IDC Financial Insights has outlined its predictions for the new year, setting out trends and themes that company leaders should bear in mind during 2014.
The top 10 predictions are:
* Overall IT spend in financial services will exceed $430-billion in 2014 and will exceed $500-trillion by 2020; consolidation and cooling emerging markets will make an impact.
* Institutions will leverage their investments of the past three years, improving compliance data management with new initiatives to extract additional business and operational value with analytics-based capabilities.
* All modernisation and improvement initiatives will include three components to be successful: technology, people and processes); we’ve focused too long on technology in a vacuum, and in 2014, we’ll see the IT organisation become more important.

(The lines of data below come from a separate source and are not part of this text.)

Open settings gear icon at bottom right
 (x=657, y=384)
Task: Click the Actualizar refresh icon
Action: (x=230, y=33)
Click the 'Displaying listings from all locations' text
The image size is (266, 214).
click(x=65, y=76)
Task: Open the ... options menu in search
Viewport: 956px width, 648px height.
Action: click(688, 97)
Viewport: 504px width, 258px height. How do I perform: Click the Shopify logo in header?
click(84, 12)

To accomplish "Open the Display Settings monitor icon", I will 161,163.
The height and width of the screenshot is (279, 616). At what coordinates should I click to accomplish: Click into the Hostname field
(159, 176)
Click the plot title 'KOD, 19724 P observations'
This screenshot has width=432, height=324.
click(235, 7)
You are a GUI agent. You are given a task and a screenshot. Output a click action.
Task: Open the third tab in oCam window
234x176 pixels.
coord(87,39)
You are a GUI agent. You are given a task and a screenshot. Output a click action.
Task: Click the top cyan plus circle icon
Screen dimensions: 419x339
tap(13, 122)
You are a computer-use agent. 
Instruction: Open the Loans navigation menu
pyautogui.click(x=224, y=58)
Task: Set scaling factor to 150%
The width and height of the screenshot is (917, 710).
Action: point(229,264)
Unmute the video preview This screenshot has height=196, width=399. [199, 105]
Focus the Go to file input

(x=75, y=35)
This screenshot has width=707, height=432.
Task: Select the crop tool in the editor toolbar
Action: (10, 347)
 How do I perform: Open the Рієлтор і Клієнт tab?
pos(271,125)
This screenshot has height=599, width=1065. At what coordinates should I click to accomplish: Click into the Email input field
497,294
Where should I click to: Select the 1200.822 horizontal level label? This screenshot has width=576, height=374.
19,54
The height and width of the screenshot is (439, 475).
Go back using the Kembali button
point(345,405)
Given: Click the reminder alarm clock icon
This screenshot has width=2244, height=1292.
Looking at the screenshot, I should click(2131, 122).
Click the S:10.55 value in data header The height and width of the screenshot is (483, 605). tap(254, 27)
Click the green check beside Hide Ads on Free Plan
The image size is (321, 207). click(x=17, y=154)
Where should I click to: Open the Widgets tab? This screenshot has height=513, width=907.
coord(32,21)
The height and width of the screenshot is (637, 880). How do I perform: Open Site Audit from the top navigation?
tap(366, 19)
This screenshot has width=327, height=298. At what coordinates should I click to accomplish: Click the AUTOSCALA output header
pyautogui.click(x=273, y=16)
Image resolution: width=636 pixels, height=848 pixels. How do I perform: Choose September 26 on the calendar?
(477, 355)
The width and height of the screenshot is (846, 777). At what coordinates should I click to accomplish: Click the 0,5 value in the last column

* The most successful financial institutions in 2014 will be those that can deliver an enhanced omni-channel experience to their customers and prospects, using new enabling technologies and supported by appropriate business processes.
* Core transformation projects will create opportunities for banks to out-innovate their peers, giving innovators years of technology advantage over core banking laggards.
* Consumers will become the disruptors in financial services by minimising their interactions with their primary institution and increasing the use of a variety of purpose-built apps that provide immediate and focused value.
* Lured by their aggressive growth in premiums, insurers will continue to pay close attention to the emerging market nations in developing Asia/Pacific and Latin America.
* The battle for dominance on the 3rd Platform will begin as firms move from ad hoc, repeatable initiatives to managed initiatives and new application mash-ups that target value creation in customer acquisition, market intelligence and operations.
* Investment in risk management information technologies, services and skills will exceed $85-billion in 2014 as firms industrialise credit and market risk system, operational risk disciplines get renewed support, and management learns to sell risk.
* Mobile and “alternative” payment adoption will remain muted in 2014 as a wide array of providers try to find a value proposition that resonates for merchants and consumers.
According to Scott Lundstrom, group VP and GM of IDC Financial Insights: “As the IT organisation continues to struggle with when and where to invest in today’s technology, financial institutions need to balance investing in innovation and providing value for the customer, with placating the regulators.”